Effects of mealtime insulin aspart and bedtime neutral protamine Hagedorn insulin on postprandial coagulation and fibrinolysis in patients with type 2 diabetes

• Published in: Diabetes, obesity & metabolism Vol. 14; no. 5; pp. 447 - 453
• Main Authors: Bladbjerg, E. M., Henriksen, J. E., Akram, S., Gram, J.
• Format: Journal Article
• Language: English
• Published: Oxford, UK Blackwell Publishing Ltd 01.05.2012; Wiley Subscription Services, Inc
• Subjects: Biomarkers - blood; Blood Coagulation - drug effects; Coagulation; Coagulation factors; Diabetes; Diabetes mellitus (non-insulin dependent); Diabetes Mellitus, Type 2 - blood; Diabetes Mellitus, Type 2 - drug therapy; Female; Fibrinolysis; Fibrinolysis - drug effects; Glucose; Humans; hyperglycaemia; Hyperglycemia; Hypoglycemic Agents - administration & dosage; Hypoglycemic Agents - pharmacology; Insulin; Insulin Aspart - administration & dosage; Insulin Aspart - pharmacology; insulin treatment; Insulin, Isophane - administration & dosage; Insulin, Isophane - pharmacology; Male; Middle Aged; Plasminogen activator inhibitors; Postprandial Period; Protamine; Protamine sulfate; Prothrombin; t-Plasminogen activator; type 2 diabetes
• ISSN: 1462-8902; 1463-1326
• DOI: 10.1111/j.1463-1326.2011.01547.x

Aim: Acute hyperglycaemia induces coagulation activation in diabetes patients.
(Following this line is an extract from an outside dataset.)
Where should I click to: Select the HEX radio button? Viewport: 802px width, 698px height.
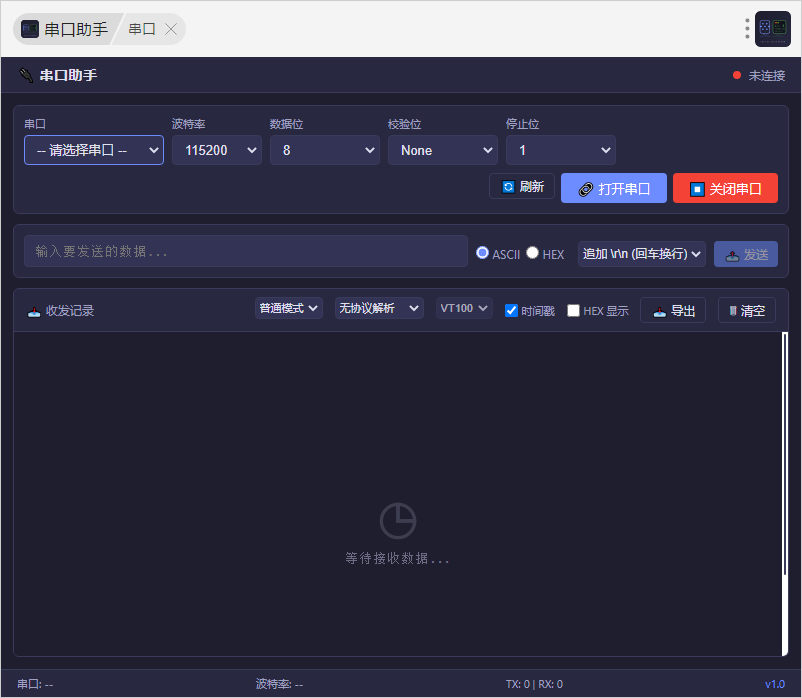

We hypothesized that rapid‐acting insulin has a beneficial postprandial effect on coagulation and fibrinolysis compared with intermediate‐acting insulin because of its ability to lower postprandial hyperglycaemia. Methods: This was tested in a parallel controlled study in well‐controlled patients with type 2 diabetes assigned to bedtime neutral protamine Hagedorn (NPH) insulin (n = 41) or mealtime insulin aspart (n = 37). They were served standard diabetic meals for breakfast (8:00 hours) and lunch (12:00 hours). Blood samples were collected at 7:40 hours (fasting), 9:30, 11:30, 13:30 and 15:30 hours and analysed for glucose, activated factor VII (FVIIa), D‐dimer, prothrombin fragment 1+2 (F1+2), tissue plasminogen activator antigen (t‐PA) and plasminogen activator inhibitor activity (PAI). Results: The postprandial glucose response differed significantly between insulin regimens with a postprandial increase on NPH insulin and a decrease on insulin aspart. There was a significant postprandial decrease in F1+2, PAI and t‐PA, and no changes in FVIIa and D‐dimer, on both insulin regimens, but with no differences between insulin treatment groups. Conclusions: The rapid‐acting insulin analogue aspart and the intermediate‐acting insulin NPH had similar postprandial effects on markers of coagulation activation and fibrinolysis despite different effects on postprandial glucose response.